Cada vez me impresiona más la dificultad que tenemos para celebrar. Es verdad que es más frecuente ver los restaurantes llenos donde nos juntamos a conversar porque parece que en casa no queremos hacerlo.
Cuando yo era pequeña, se celebraban tantas cosas, los cumpleaños, los santos y había fiestas, no feriados, donde nos juntábamos en familia simplemente para eso, para juntarnos. Es que los ritos siempre serán importantes, porque son el comienzo y el fin de algo. Ayudan a cerrar etapas, también a comenzar otras y con eso vamos teniendo conciencia del paso del tiempo y de los afectos que hemos sabido retener a lo largo de nuestras vidas.
Hoy, con más frecuencia, escucho a gente que no quiere celebrar sus cumpleaños, cada vez oigo a más mamás que se quejan porque a los cumpleaños los niños llegan sin regalo, y es mucho más usual saludar por mail a alguien que llamarlo o irlo a ver, y mucho menos a su casa.
Debiéramos preguntarnos qué nos pasa con las celebraciones.

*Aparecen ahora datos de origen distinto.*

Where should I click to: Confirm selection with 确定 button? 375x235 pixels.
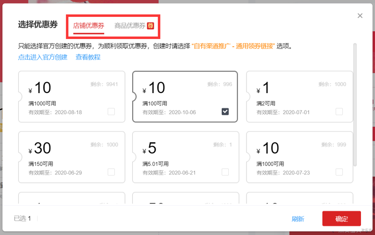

A usted que lee esta columna: ¿le gusta celebrar su cumpleaños y otros ritos? ¿Le gusta compartir con los viejos, con la familia y amigos o prefiere pasar por alto y continuar la rutina como si nada?
Los ritos y las celebraciones son una pausa, un parar un instante a mirar la vida, nuestras vidas, y nos regalan la oportunidad de detenernos y evaluar para que el nuevo ciclo sea mejor, desde la voluntad, que el anterior.
Los invito a celebrar y a agradecer lo que se festeja y, por sobre todo, a construir una vida que nos haga sentirnos orgullosos de lo que hacemos para que cuando lleguen los aniversarios podamos celebrarlos desde la gratitud y la satisfacción y no desde la culpa.
No hay mayor placer para celebrar que sentir la satisfacción del deber cumplido. Así que los invito a festejar y ¡ojalá con todos sus afectos! Nos hará bien.
“Hoy, con más frecuencia, escucho a gente que no quiere celebrar sus cumpleaños… y es mucho más usual saludar por mail a alguien que llamarlo o irlo a ver, y mucho menos a su casa”.